**PAGE EXTRACT**.
>> begin

Explanation of Solution:

• q->rear->next = temp: Since rear is pointing to the last node (10), we access that node’s next pointer and give it the address of our new node (20).
• q->rear = temp: We move the rear label to the new node. Now, front still points to 10, but rear points to 20.
• Result: This allows us to maintain a First-In-First-Out order, as we can always find the start via front and the end via rear instantly.

#include <stdio.h>
#include <stdlib.h>

struct Node { int data; struct Node *next; };

void deleteNode(struct Node **head, int key) {
    struct Node *temp = *head, *prev;
    while (temp != NULL && temp->data != key) {
        prev = temp; temp = temp->next;
    }
    prev->next = temp->next;
    free(temp);
}

int main() {
    struct Node *n3 = malloc(sizeof(struct Node)), *n2 = malloc(sizeof(struct Node)), *n1 = malloc(sizeof(struct Node));
    n1->data = 10; n1->next = n2; n2->data = 20; n2->next = n3; n3->data = 30; n3->next = NULL;

    printf("Before Deletion: 10 -> 20 -> 30\n");
    deleteNode(&n1, 20);
    printf("After Deletion:  10 -> %d\n", n1->next->data);
    return 0;
}Code language: C++ (cpp)

Explanation of Solution:

• while (temp != NULL && temp->data != key): This loop slides two pointers along the list. prev stays one step behind temp.
• prev->next = temp->next: This is the “bridging” step. By taking the address of the node after 20 and giving it to the node before 20, the list now flows from 10 directly to 30.
• free(temp): This is critical. It tells the operating system that the memory used by node 20 is now available for other uses, preventing a memory leak.

#include <stdio.h>

int binarySearch(int arr[], int n, int x) {
    int low = 0, high = n - 1;
    while (low <= high) {
        int mid = (low + high) / 2;
        printf("Searching between indices %d and %d\n", low, high);
        if (arr[mid] == x) return mid;
        if (arr[mid] < x) low = mid + 1;
        else high = mid - 1;
    }
    return -1;
}

int main() {
    int arr[] = {10, 20, 30, 40, 50};
    printf("Array: 10, 20, 30, 40, 50 | Target: 40\n");
    int res = binarySearch(arr, 5, 40);
    printf("Found at index: %d\n", res);
    return 0;
}Code language: C++ (cpp)

>> end

**GIVEN DATA**.
>> begin

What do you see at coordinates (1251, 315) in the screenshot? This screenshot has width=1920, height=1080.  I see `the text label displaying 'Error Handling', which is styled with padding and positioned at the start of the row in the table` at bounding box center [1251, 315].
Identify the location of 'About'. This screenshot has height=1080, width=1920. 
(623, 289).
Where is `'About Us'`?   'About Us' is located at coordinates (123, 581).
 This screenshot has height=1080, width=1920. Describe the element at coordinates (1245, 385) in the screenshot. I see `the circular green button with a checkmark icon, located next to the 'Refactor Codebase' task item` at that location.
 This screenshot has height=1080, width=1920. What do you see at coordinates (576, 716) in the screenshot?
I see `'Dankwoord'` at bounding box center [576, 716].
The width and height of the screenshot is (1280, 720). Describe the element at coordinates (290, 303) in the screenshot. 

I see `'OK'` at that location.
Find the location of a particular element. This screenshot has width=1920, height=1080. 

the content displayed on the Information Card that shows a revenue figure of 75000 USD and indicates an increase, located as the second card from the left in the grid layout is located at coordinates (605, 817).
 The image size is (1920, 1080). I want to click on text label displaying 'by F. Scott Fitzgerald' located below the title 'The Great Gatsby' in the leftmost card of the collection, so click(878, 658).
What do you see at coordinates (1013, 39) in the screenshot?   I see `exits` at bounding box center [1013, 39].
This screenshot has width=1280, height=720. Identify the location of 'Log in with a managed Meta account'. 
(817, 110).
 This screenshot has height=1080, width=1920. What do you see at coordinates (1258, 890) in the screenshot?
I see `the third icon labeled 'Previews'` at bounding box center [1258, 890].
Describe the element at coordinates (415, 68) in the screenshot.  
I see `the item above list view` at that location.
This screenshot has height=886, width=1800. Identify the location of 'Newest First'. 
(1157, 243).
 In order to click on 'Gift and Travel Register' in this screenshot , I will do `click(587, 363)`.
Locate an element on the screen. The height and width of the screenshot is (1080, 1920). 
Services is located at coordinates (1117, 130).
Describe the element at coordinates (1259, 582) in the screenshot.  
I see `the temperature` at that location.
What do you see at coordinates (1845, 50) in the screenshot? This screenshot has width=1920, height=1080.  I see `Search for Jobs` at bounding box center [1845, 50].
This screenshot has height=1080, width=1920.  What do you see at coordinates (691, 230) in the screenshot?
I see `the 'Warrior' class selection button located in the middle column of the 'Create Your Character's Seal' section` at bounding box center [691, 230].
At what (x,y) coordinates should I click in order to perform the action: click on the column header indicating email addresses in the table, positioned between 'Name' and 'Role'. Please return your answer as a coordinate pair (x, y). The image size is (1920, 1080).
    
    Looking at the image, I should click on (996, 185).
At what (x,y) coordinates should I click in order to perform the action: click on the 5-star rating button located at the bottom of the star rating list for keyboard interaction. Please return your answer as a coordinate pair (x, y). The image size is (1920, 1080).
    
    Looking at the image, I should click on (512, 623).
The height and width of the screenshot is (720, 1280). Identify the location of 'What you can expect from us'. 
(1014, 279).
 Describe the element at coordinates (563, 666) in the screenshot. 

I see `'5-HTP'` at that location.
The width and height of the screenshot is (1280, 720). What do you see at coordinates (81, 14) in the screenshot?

>> end

**REQUIRED WORK**.
1. In the records, from their first line through the line containing "(623, 289).", inclusive, switch "Identify" to "Find" and leave everything else unchanged.
2. Continue the page on C linked lists and binary search from the point where it stops.

**RESPONSES FOR EACH TASK**.
1.
What do you see at coordinates (1251, 315) in the screenshot? This screenshot has width=1920, height=1080.  I see `the text label displaying 'Error Handling', which is styled with padding and positioned at the start of the row in the table` at bounding box center [1251, 315].
Find the location of 'About'. This screenshot has height=1080, width=1920. 
(623, 289).

2.
Explanation of Solution:

• mid = (low + high) / 2: This finds the center of the current search bounds.
• low = mid + 1: If our target (40) is higher than our middle (30), we know the target cannot be in the lower half. We move our starting point to just past the middle.
• Logarithmic Time: Each print statement shows the range shrinking. This O(log n) efficiency is why binary search is used for massive databases.

#include <stdio.h>

void selectionSort(int arr[], int n) {
    int min_idx = 0;
    for (int j = 1; j < n; j++) 
        if (arr[j] < arr[min_idx]) min_idx = j;
    
    int temp = arr[min_idx];
    arr[min_idx] = arr[0];
    arr[0] = temp;
}

int main() {
    int arr[] = {64, 25, 12, 22, 11};
    printf("Original: 64, 25, 12, 22, 11\n");
    selectionSort(arr, 5);
    printf("After 1st swap: %d, %d, %d, %d, %d\n", arr[0], arr[1], arr[2], arr[3], arr[4]);
    return 0;
}Code language: C++ (cpp)

Explanation of Solution:

• Outer Search: The code scans every element to find that 11 is the absolute minimum.
• temp Swap: Standard three-step swap logic using a temporary variable to move 11 to the front and 64 to where 11 used to be.
• Result: After the first pass, the first element of the array is guaranteed to be in its final sorted position.

#include <stdio.h>

int main() {
    int num = 5;
    int pos = 1;
    printf("Initial Value: %d (Binary 0101)\n", num);
    
    num ^= (1 << pos);
    printf("After Toggling Bit 1: %d (Binary 0111)\n", num);
    return 0;
}Code language: C++ (cpp)

Explanation of Solution:

• 1 << pos: This takes the binary number 0001 and shifts the 1 to the left by 1 spot, resulting in 0010. This is our “mask.”
• num ^= mask: The XOR operator compares 0101 and 0010. Since the second bit is different in each, it becomes a 1.
• Decimal Change: In decimal, we changed the “2’s place” bit from 0 to 1, effectively adding 2 to the number (5 + 2 = 7).

#include <stdio.h>

void printBinary(int n) {
    for (int i = 7; i >= 0; i--) {
        int bit = (n >> i) & 1;
        printf("%d", bit);
    }
    printf("\n");
}

int main() {
    int num = 10;
    printf("Decimal: %d\n", num);
    printf("Binary (8-bit): ");
    printBinary(num);
    return 0;
}Code language: C++ (cpp)

Explanation of Solution:

• n >> i: This moves the bit we want to inspect all the way to the “ones” column.
• & 1: The AND operator with 1 acts like a filter. It ignores all other bits and only tells us if the current rightmost bit is a 1 or 0.
• Reversed Loop: We start the loop at 7 and go down to 0 because we read binary strings from left (most significant) to right (least significant).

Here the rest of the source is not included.